Bearing witness as a form of action
People often ask what they can do to help me. Sometimes I have an answer -- help me cook dinner when I'm too dizzy to do it; help me decide whether I can go to work today or not; assure me it's ok if I spend a social outing curled up on the couch; bring me water when I'm half-passed out on the bathroom floor; bring me a heating pad for my pain. But honestly, most of the time I have no answer. There's nothing anyone could do to make it better. It's simply something I have to get through. This seems to be the hardest answer. No one is satisfied to be told there's nothing they can do. I find two reactions -- 1. people try to fix it anyway by giving me advice like "you should try eating turmeric" OR 2. they pull away, stop asking, and leave me by myself.

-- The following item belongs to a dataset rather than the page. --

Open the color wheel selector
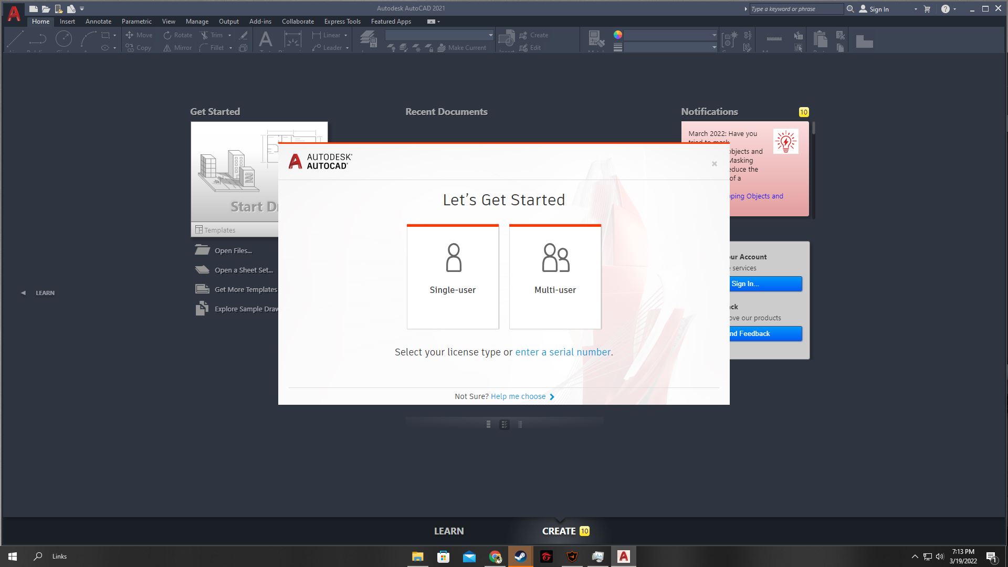The height and width of the screenshot is (567, 1008). coord(617,34)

The thing is, just because there's nothing specific I need you to do, does not mean I want you to go away. Having someone there to simply witness my experience, or distract me (when possible -- sometimes this just makes it worse), or show that they support me and I don't have to do it alone can make all the difference. Even when I've locked my partner out of the bathroom as I cry alone on the floor, it helps to know he's on the other side of the door, listening, loving me, and waiting for me to let him in.
I've been thinking about how to communicate this to people. As a parent, my mom has an incredibly hard time doing "nothing" -- I'm sure she feels like a failed parent when she can't take away my pain. So I searched for a way to tell her, and everyone, what it is you can do.
I've also experienced the flip side -- when I'm at work and my students are going through some indescribable trauma and I can do absolutely nothing for them. I want to fix it so badly. I'm the teacher, I should have all the answers... but when they ask for a better life and I have no way to give it to them, or even to relate, I'm left wanting to make up some sage advice or just run away and stop hearing it. Listening can be incredibly hard. I needed a way to feel productive, to know what it is I can do in that moment.
I found my answer (along with a million other answers) at the Spoonie Collective retreat. We watched this Moth story and it gave voice to what I, and my students in their moments, need: stay with me in silence. Bearing witness is a form of action.